Let’s say you have an amazing idea. You’ll join in with all the millennials and finally start up that awesome e-commerce site you’ve been dreaming about. You hate your day job and all its technical hassles anyway. You just want to make cool t-shirts and bandanas that everyone wants to wear at Bonnaroo. Selling stuff online is a breeze. People have been doing it since eBay started in the last century. All you need is a cool Instagram account and some carefully timed sponsored posts, right?
Unfortunately, e-commerce is as rife with technical hassles as your current day job. Cyber criminals are on the hunt for low risk, high return hacks. And an undereducated attempt at online retail is a huge target.
Obviously, not all e-commerce sites are run by newbie little guys. Everyone selling anything in the modern era has an online storefront of some kind. If you’re operating in the e-commerce space and taking payments for goods or services of any kind, take a look at the risks below.
Credit Card Fraud
As an online retailer, you have two responsibilities around credit cards. First, you have to protect your customers’ data from theft. Second, it’s your responsibility to monitor your site for suspicious transactions. Are users making purchases with stolen credit cards? Use an Address Verification System and create a process for handling purchases that seem unusual.

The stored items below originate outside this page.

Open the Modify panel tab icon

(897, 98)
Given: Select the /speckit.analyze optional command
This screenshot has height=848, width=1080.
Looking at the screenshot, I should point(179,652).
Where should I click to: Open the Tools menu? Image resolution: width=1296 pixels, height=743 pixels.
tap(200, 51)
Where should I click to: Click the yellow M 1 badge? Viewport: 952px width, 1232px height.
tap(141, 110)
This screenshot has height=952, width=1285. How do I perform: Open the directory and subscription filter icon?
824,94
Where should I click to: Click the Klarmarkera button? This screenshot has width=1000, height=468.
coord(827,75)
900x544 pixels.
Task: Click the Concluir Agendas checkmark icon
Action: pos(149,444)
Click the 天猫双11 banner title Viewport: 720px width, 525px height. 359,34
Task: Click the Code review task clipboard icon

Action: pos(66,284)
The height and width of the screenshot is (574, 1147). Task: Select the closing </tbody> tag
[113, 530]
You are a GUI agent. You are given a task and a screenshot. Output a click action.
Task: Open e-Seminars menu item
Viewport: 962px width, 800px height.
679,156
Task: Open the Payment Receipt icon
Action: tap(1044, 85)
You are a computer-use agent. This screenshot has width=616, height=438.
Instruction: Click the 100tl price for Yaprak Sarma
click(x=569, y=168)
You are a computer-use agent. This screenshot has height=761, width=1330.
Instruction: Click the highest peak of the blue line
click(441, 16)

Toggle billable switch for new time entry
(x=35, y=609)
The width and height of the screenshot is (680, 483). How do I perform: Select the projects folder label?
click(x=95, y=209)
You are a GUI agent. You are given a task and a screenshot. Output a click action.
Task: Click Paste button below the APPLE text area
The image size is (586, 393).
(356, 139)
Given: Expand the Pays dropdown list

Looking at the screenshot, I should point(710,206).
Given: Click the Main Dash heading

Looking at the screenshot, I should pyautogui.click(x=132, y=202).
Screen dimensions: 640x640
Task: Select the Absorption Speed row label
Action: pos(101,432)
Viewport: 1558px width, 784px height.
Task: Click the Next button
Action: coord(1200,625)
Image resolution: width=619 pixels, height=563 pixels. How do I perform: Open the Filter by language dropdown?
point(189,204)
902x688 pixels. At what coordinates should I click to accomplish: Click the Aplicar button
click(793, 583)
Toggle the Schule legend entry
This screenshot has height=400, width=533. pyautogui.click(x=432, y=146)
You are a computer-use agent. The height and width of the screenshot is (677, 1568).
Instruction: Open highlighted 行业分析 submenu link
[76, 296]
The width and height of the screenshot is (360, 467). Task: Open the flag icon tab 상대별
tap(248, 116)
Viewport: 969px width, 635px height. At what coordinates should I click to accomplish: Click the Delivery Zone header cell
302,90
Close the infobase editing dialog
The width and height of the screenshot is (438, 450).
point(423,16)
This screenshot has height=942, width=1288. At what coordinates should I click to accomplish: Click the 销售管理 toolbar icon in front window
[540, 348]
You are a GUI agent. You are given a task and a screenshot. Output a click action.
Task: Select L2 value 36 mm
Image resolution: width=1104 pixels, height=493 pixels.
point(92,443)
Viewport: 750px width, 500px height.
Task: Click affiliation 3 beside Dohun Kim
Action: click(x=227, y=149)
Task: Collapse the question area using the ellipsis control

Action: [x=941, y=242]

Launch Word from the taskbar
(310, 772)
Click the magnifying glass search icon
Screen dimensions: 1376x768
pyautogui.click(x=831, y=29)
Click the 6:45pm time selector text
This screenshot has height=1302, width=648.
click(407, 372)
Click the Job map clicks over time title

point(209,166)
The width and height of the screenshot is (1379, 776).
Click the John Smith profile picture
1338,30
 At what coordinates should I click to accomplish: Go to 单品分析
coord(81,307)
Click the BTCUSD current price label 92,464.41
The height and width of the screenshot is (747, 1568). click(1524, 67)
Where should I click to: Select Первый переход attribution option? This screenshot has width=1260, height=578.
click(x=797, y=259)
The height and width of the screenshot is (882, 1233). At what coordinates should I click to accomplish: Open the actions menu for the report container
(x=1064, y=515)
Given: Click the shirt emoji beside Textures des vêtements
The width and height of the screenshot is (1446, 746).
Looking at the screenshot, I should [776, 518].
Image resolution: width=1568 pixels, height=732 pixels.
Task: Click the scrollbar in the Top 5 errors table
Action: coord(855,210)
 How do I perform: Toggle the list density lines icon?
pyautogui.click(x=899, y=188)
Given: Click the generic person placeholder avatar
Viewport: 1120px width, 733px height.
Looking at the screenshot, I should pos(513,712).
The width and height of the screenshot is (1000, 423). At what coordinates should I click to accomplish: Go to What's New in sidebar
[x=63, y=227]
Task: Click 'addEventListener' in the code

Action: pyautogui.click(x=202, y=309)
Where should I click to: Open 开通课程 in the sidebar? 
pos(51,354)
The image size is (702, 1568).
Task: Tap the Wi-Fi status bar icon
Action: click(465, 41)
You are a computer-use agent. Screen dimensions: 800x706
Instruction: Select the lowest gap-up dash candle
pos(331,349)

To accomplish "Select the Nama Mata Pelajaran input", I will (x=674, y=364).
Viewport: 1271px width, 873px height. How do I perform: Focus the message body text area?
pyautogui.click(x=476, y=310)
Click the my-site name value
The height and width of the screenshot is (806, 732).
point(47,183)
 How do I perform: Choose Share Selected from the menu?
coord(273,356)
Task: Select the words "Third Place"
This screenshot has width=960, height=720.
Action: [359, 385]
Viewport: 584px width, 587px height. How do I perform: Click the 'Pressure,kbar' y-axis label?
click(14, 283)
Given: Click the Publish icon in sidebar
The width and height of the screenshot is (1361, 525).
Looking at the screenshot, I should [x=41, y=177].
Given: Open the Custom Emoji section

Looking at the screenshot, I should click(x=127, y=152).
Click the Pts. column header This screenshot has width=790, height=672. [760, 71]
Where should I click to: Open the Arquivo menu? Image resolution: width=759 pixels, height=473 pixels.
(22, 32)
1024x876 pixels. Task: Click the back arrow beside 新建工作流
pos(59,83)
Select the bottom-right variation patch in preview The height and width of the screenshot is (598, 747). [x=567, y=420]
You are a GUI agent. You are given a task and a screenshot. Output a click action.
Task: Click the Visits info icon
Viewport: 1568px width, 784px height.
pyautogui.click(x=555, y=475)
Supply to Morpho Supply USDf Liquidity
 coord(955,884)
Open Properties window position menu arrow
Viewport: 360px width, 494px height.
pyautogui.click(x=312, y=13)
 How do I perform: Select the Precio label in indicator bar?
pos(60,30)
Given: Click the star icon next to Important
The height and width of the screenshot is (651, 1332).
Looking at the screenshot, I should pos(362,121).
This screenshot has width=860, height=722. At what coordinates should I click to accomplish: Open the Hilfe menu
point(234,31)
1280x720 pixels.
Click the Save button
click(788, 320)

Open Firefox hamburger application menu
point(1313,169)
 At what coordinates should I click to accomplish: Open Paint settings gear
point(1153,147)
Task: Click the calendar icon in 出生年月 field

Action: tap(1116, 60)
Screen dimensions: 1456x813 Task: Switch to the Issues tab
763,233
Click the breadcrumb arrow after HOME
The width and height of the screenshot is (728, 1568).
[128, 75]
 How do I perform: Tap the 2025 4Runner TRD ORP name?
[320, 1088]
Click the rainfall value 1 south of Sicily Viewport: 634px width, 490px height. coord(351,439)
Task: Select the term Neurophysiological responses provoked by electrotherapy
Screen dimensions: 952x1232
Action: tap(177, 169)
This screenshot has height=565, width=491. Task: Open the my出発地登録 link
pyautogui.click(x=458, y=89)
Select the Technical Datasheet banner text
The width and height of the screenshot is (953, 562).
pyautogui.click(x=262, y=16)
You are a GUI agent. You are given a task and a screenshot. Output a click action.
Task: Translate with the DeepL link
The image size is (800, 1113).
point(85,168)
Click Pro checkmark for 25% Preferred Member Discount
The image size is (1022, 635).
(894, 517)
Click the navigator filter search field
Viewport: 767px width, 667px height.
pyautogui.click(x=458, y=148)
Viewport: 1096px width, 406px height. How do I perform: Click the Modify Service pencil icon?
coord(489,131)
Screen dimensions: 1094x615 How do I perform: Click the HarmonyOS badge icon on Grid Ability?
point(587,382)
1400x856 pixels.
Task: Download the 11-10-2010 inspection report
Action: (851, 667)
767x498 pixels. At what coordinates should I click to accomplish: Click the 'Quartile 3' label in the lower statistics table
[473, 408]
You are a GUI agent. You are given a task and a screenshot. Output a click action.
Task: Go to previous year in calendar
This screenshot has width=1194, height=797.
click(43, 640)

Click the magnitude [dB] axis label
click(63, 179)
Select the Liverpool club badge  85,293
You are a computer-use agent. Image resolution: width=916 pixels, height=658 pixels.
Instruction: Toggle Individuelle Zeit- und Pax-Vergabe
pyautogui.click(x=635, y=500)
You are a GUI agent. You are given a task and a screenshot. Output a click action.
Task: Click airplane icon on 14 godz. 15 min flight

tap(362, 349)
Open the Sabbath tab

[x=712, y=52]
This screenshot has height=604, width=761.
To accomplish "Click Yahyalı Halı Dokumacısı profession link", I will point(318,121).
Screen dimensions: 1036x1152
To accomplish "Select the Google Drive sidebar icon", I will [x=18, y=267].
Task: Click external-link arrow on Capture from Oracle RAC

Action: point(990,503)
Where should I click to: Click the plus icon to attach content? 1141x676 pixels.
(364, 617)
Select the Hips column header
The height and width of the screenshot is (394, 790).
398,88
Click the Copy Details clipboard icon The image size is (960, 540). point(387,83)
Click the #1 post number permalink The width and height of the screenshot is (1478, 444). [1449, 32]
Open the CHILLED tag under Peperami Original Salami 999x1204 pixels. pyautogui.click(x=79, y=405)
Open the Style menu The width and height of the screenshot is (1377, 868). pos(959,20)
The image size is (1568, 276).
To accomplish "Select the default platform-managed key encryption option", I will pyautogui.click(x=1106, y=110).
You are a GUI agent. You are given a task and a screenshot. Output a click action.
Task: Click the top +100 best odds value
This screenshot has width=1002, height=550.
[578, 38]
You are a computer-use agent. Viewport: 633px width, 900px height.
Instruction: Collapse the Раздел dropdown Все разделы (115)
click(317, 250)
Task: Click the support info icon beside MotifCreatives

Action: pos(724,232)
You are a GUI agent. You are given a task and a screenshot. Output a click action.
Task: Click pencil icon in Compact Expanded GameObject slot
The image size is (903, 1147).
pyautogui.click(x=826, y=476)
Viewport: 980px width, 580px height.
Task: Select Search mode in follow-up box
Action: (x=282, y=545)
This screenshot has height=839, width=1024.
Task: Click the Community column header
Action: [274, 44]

Phishing scams come in many forms. As an online retailer, you may face situations where a hacker impersonates your brand and sends emails to customers requesting account or credit card information. Scammers will send emails with links to dummy sites that look like yours (with the promise of a coupon code or a sale). Then they will use the dummy site to capture data from the customer or share a piece of malicious code.
Another popular phishing scam that may target both online retailers and their buyers is the “shipping information” email. A customer or employee receives an email that claims to contain shipping information for a recent purchase or sale and includes a tracking link. The link, of course, contains malware.
A distributed denial of service is a malicious attack that floods servers with so many requests that they shut down. As an online retailer, you can only make sales and accept payments if your site is up and running. Consider, also, that a lack of access to your site may mean a lack of access to shipping information that could delay order processing and delivery of goods. DDoS attacks can be costly in terms of sales as well as in reputation if fulfillment promises are not met.
Think of man-in-the-middle as a form of eavesdropping on a user’s device. A hacker will find devices on a public, unsecured network and just…take a peek at what the user is up to. If your e-commerce site is not encrypted, the hacker can find it in the user’s browsing history and capture credit card information, usernames and passwords, addresses, and more.
The most important steps to take for information safety online are the most basic ones. Require your users to create really strong passwords. Use a strong SSL. Work with a high quality (PCI-compliant) hosting provider for your site. Turn on multi-factor authentication on any device your or your employees use. And complete a vulnerability assessment.